April 2018 - Double Star of the Month
Just 6 degrees north of Denebola (beta Leo) sits 93 Leo (11 47 59.23 +20 13 08.2) a rather undistinguished white star of magnitude 4.6.
It caught the attention of William Herschel in 1782 who called it H VI 80. Some 40 years later it came to the attention of F. G. W. Struve during the Dorpat survey but the companion star at magnitude 9.0 and distance 77" did not impress him enough to put in the main catalogue, so it was relegated to one of the two Appendix Catalogues of essentially wide pairs.
In 1900, the primary was found to be a spectroscopic binary by Campbell and Wright at Lick Observatory where four spectra of the star showed a range of 38 kms per second.
More recently 93 Leo has been shown to be an RS CVn star, a variable type which involves chromospheric activity on one component of a pair of giant stars, in this case the spectral types are F8III and A6III.
The period was shown to be almost 72 days and then the Mark III interferometer (which was based at Mount Wilson Observatory but closed in 1992) resolved the two stars and defined a visual orbit of great precision even though the separation varied from only 5 to 8 milliseconds of arc.
Hipparcos showed the primary star to be 232 light years away but the companion has recently been observed by Gaia which shows that it is at the same distance and moving through space with the same proper motion as A making this a physical triple system.

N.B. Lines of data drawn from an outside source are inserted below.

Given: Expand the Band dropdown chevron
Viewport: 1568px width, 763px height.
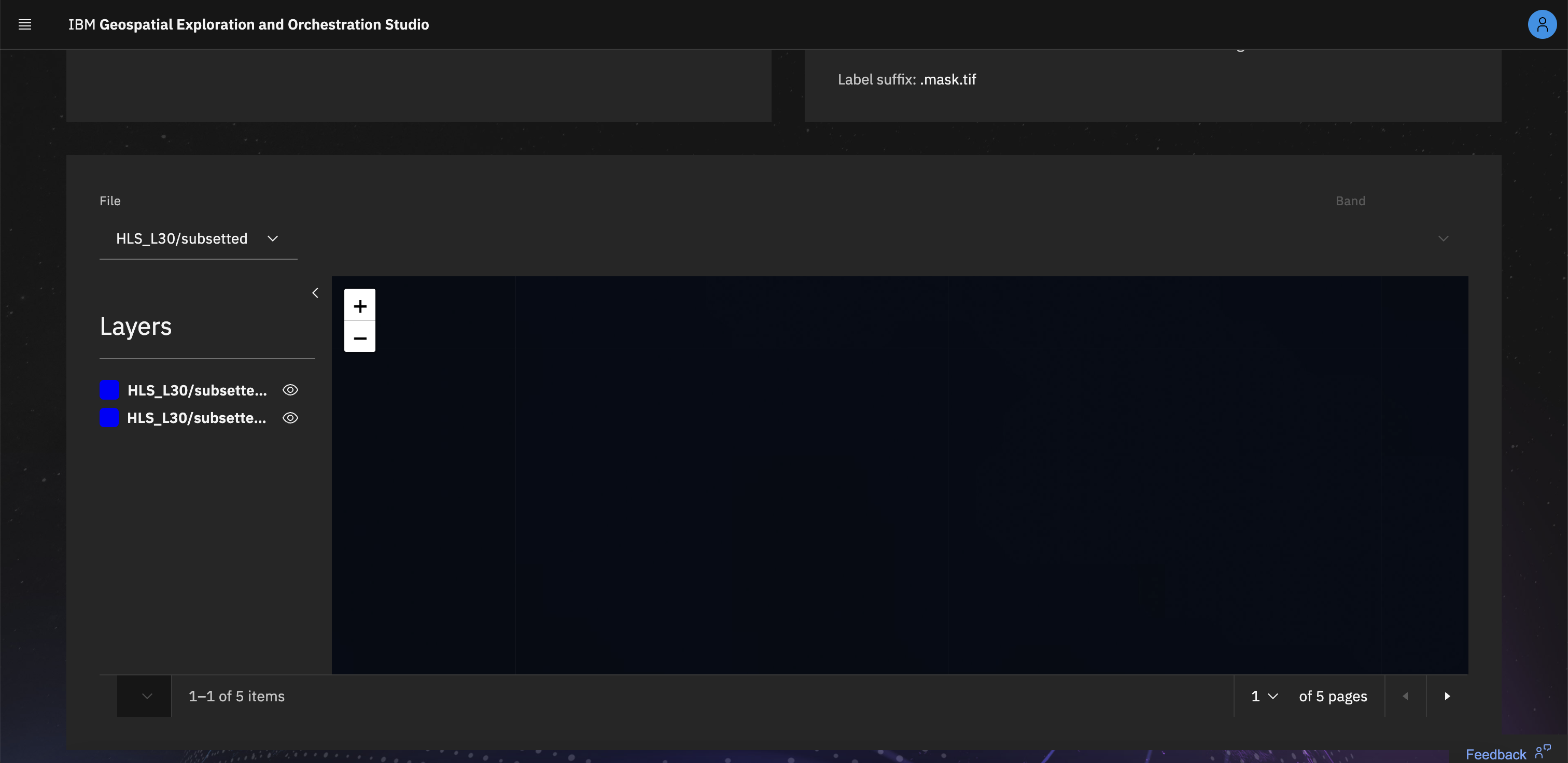Looking at the screenshot, I should (1443, 238).
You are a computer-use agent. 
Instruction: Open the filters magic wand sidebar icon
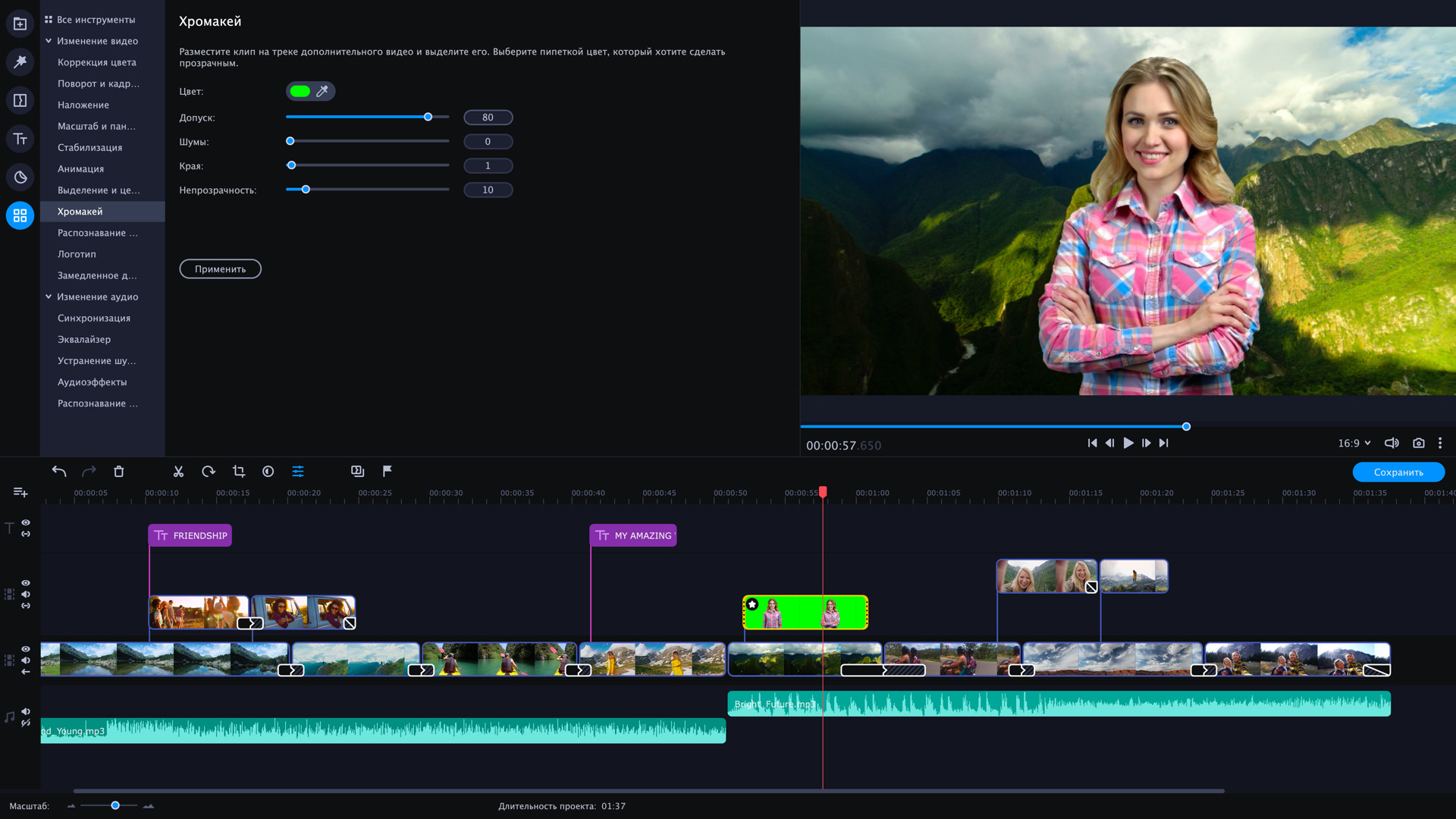click(20, 61)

Smyth neglects to include in his catalogue. Webb notes a curiously similar pair in the field. This is SHJ 130 (7.5, 10.0, 30 degrees, 71") and is about 13 arc-minutes south-west of 93 Leo.

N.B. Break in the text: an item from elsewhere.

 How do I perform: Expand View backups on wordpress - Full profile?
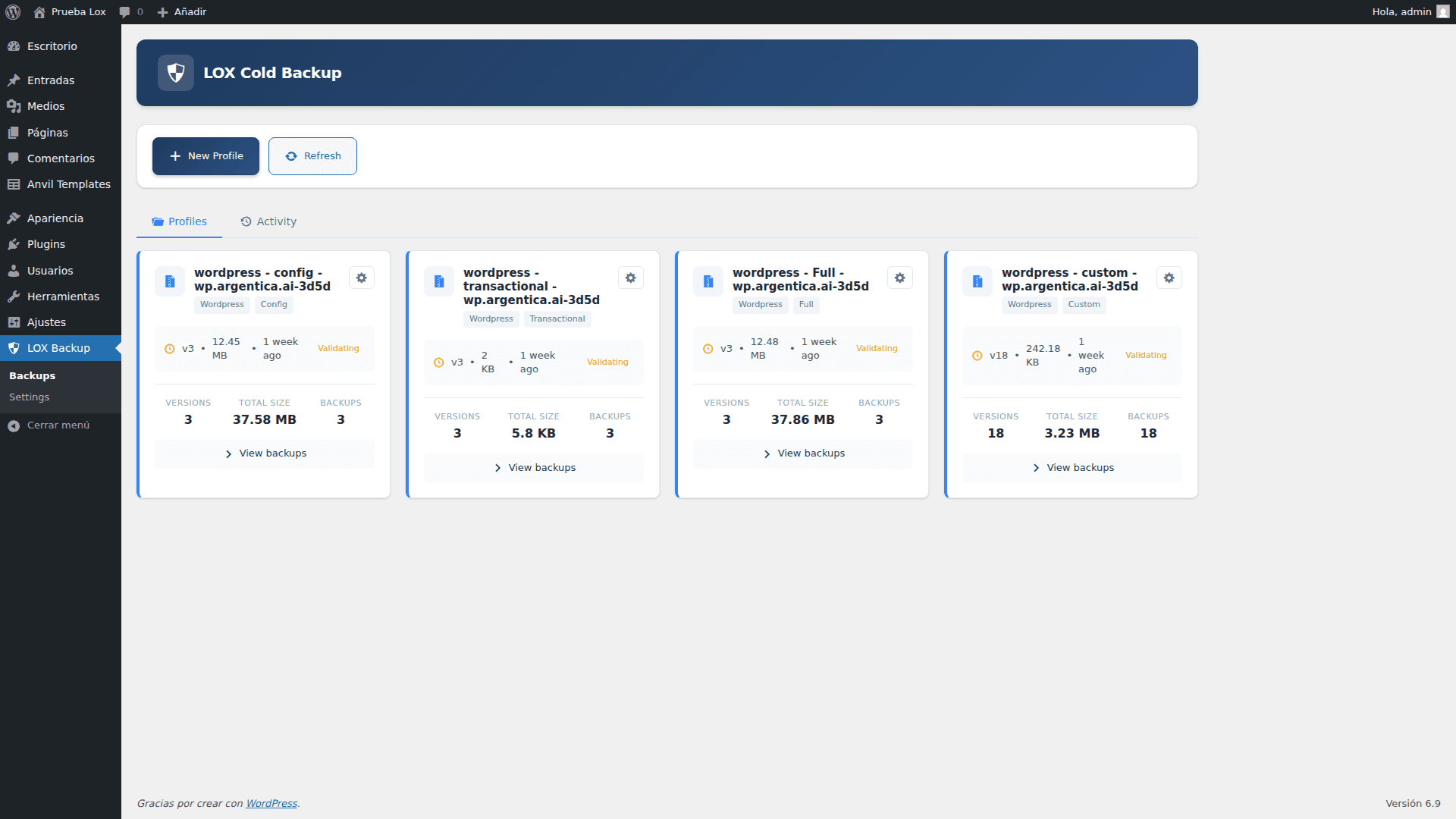coord(802,453)
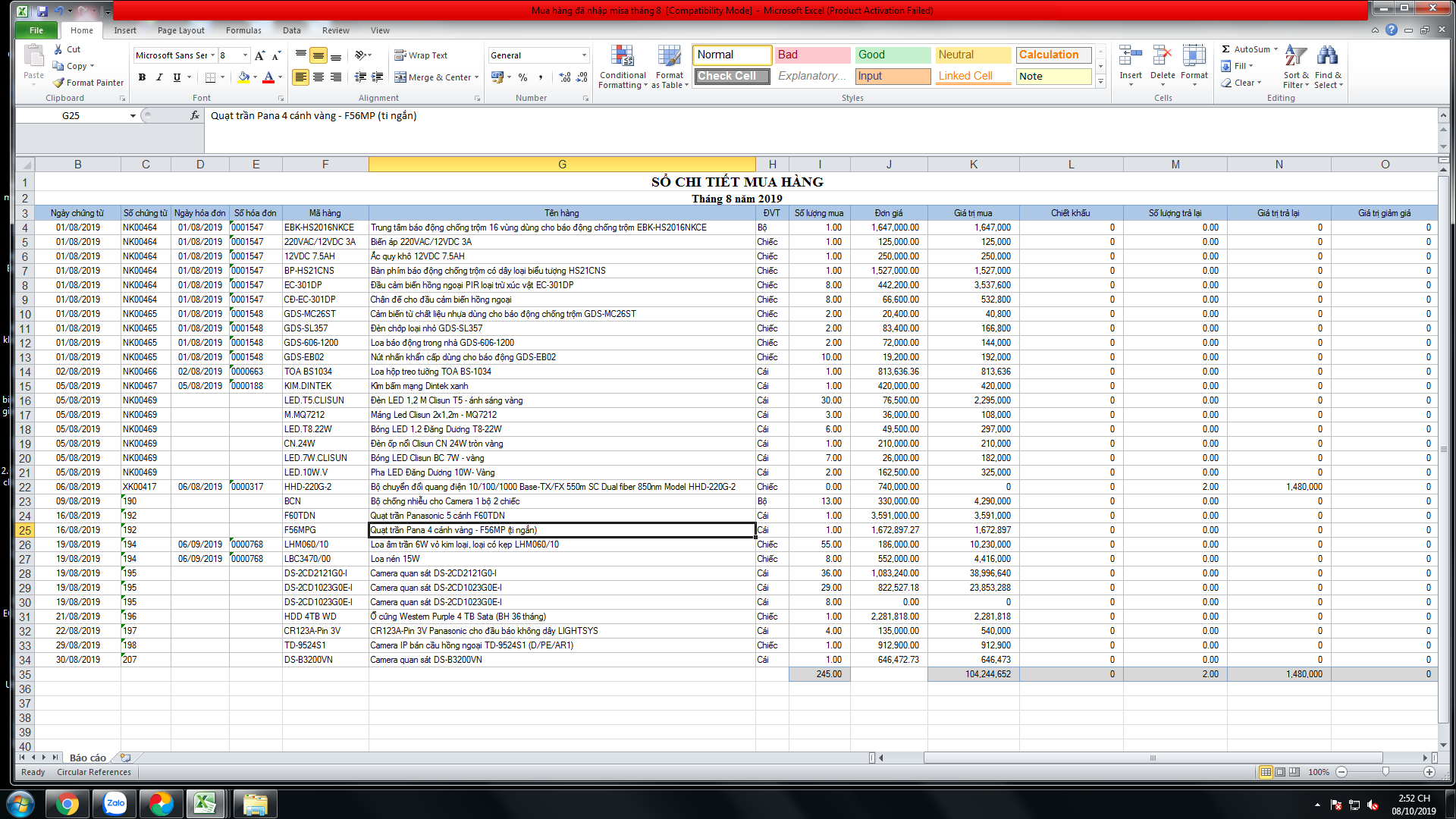The height and width of the screenshot is (819, 1456).
Task: Select the Báo cáo sheet tab
Action: click(87, 758)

STF 1604 (12 09 28.54 -11 51 25.4) lies in a barren area of sky on a line between beta Virginis and gamma Corvi and about 6 degrees along the line from the latter star.

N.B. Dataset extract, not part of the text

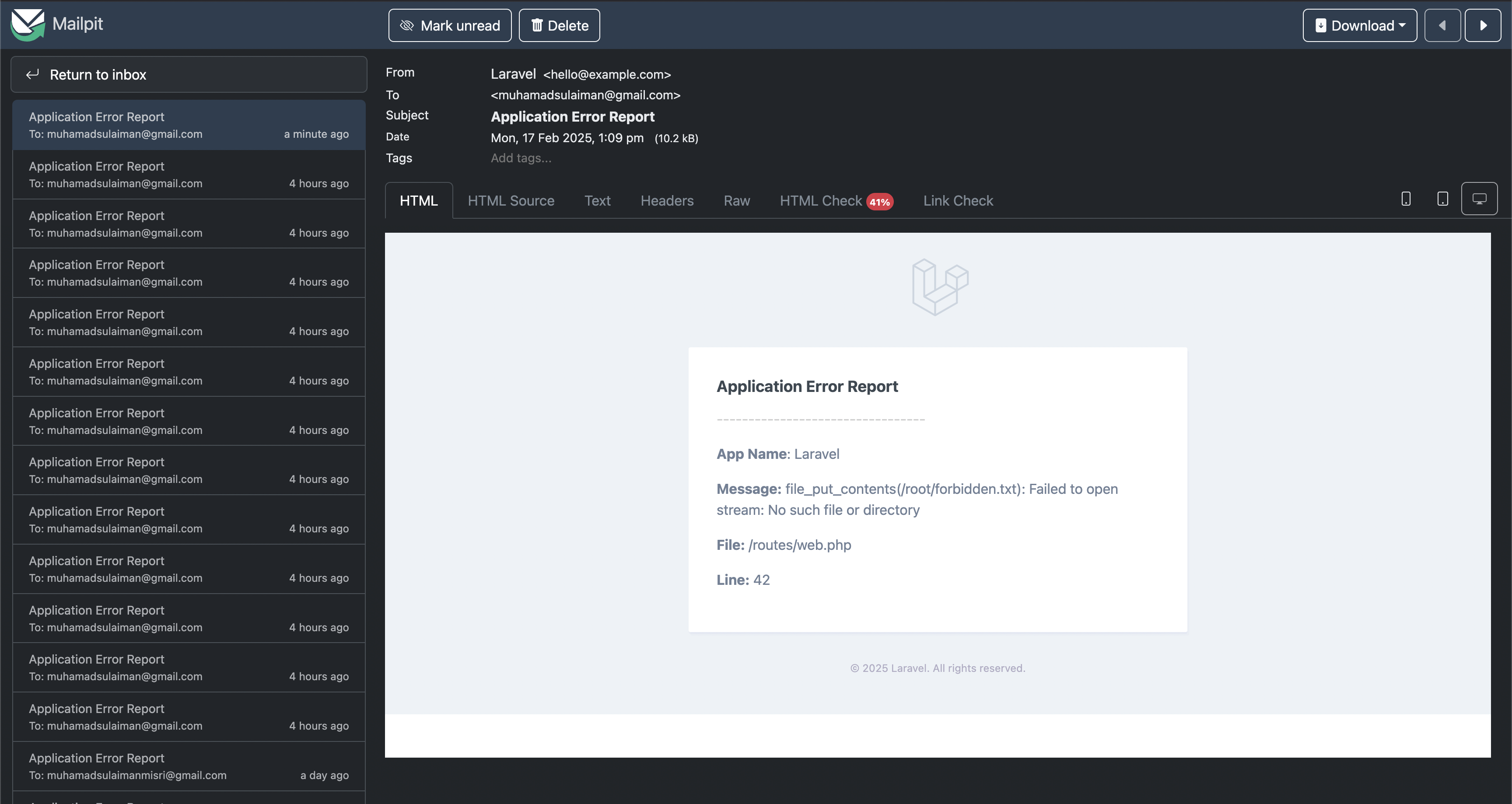Show the Raw message tab

tap(737, 201)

There are three components for the small telescope, although the B star is rather faint and is of late spectral type.
AB is magnitude 6.9 and 10 at 89 degrees, separated by 9" (2016). Both components have a significant and similar proper motion and have been approaching the third unconnected star C (magnitude 8.1) since 1831 when the distance AC was 58 arc-seconds. Closest approach was 9".6 in 1983, and I measured the distance at 10".8 in 2017.
The stars were in Virgo when Webb wrote his book but have now sneaked over the border into northern Corvus.